Part 5: Exploring your single cell genome
5.2 Functional analysis of predicted protein content in MEGAN
In addition to being a great tool to detect contaminants, you can also use MEGAN to get a rough estimate of which proteins are encoded in your SAG. For this, MEGAN utilizes the KEGG (Kyoto Encyclopedia of Genes and Genomes) Pathways database in combination with a BLASTp file in which you searched NCBI’s ‘nr’ database for protein sequences similar to the predicted protein sequences in your SAG (see 3c). MEGAN inspects the BLASTp outfile and ‘maps’ all BLASTp-hits to all KEGG Pathways. This allows you to get a clear overview of which biological pathways and processes are present in your SAG.
Note however that the KEGG Pathways database does not contain all proteins and
several proteins you might be interested in could be missed by this analysis.
Execute the BLASTp search:
blastp -query contigs.prodigal.faa -db /proj/g2015028/nobackup/single_cell_exercises/databases/db -evalue 1e-5 -num_threads 8 -out contigs.prodigal_vs_db.blastp
The database that you are searching now is a modified version of NCBI’s ‘nr’. We have severely reduced the size to reduce the search time to 10-15 minutes, while still finding all relevant proteins. Open MEGAN and import the BLASTp file as before but this time you need to select the Content tab and check Analyse KEGG content, before hitting Apply. Name your MEGAN file ‘contigs.prodigal_vs_db.rma’. Explore the taxonomic classification using functions described in 5.1.
Questions
Q5.6 Can you find the taxa (or taxon) that you identified as contamination in 5.1?
Why (not)?
Q5.7 Apparently the fraction of ‘No hits’ is smaller in the BLASTp search compared to the BLASTn search. Can you think of a reason that explains this?
Look for the KEGG button in the toolbar and hit it. A new window will pop up. Like with the taxonomy window, the KEGG Pathways are organized in a tree-like structure, making it easy to browse through all the different pathways.
For each pathway there is a corresponding graphical overview. Double click on the name of a pathway to see the graphical overview. Basically, each overview consists of the illustrated pathway and a list of proteins that make up this pathway. In these overviews it is possible to see which particular proteins of a given pathway are present in your SAG and which ones are absent. If present, the box that contains the name of protein is marked with green. The amount of proteins present in your SAG that ‘map’ to a given protein determine the intensity of the green color.

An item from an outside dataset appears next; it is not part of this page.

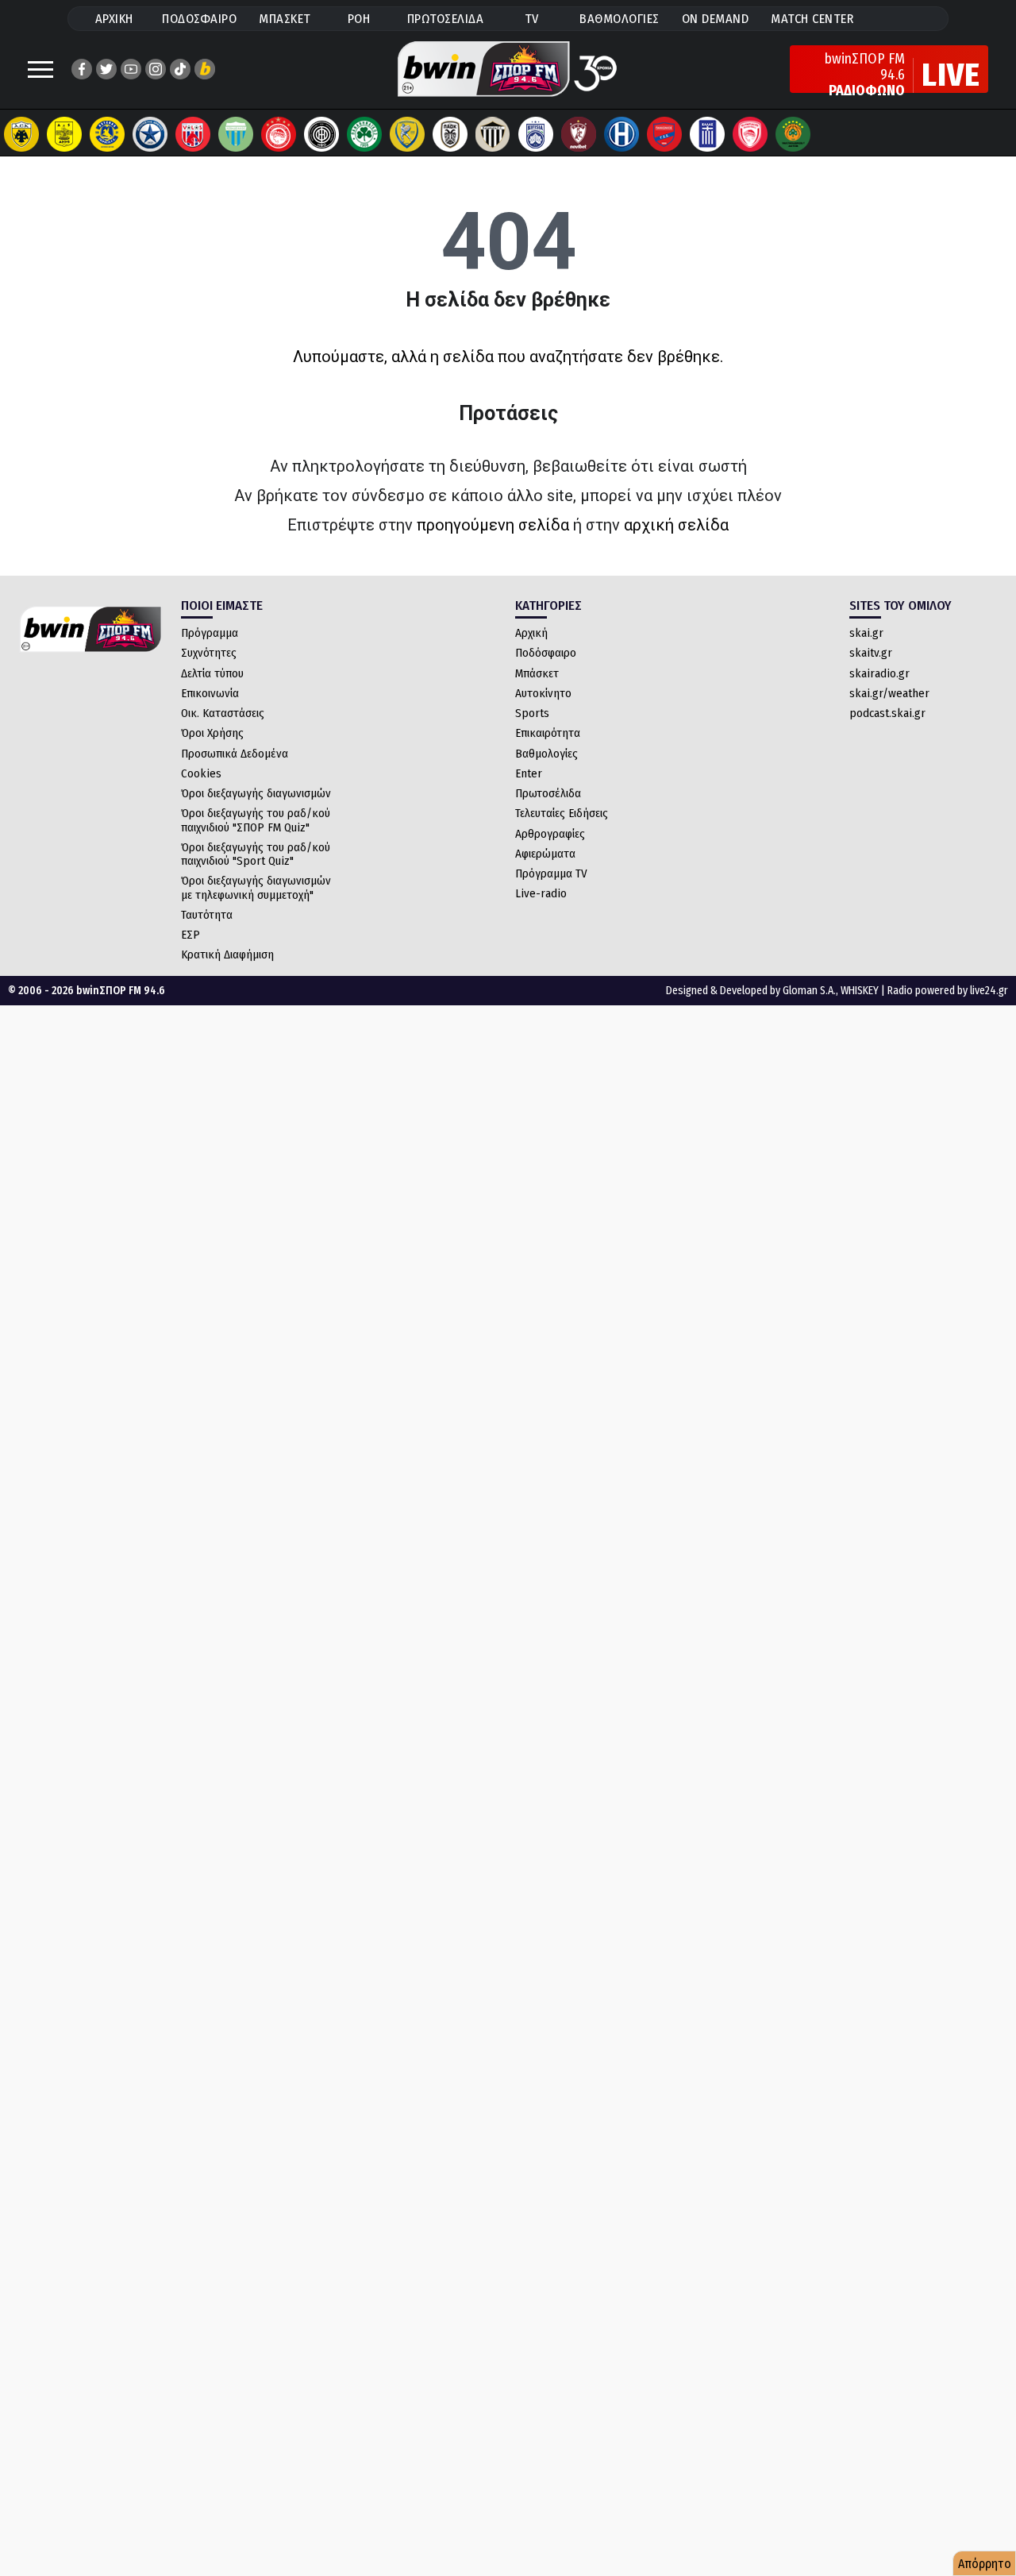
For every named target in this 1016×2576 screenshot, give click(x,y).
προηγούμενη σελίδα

Explore the KEGG Pathways.
Q5.8 Which RNA Polymerase subunits can you find?
Q5.9 Does this SAG encode genes for flagellar assembly? If so, which ones?
Q5.10 How many genes encoding for ribosomal proteins are present in the SAG?
Q5.11 Look at metabolism pathways. Would you say this bacterium is able to grow aerobically?
Q5.12 What other potentially interesting proteins can you find?
Explain for each one why do you think they are interesting.
Q5.13 Based on what you find in the KEGG window in MEGAN, what can you say about the lifestyle of the bacterium from which this SAG was retrieved?
For example, would you say it is motile, does it grow aerobically or anaerobically, is it free-living or symbiotic?
Try to say as much as possible.
Q5.14 Given the estimated completeness of the genome (see 3f), how confident are you about statements regarding the nature of this bacterium?
Close MEGAN and return to the terminal.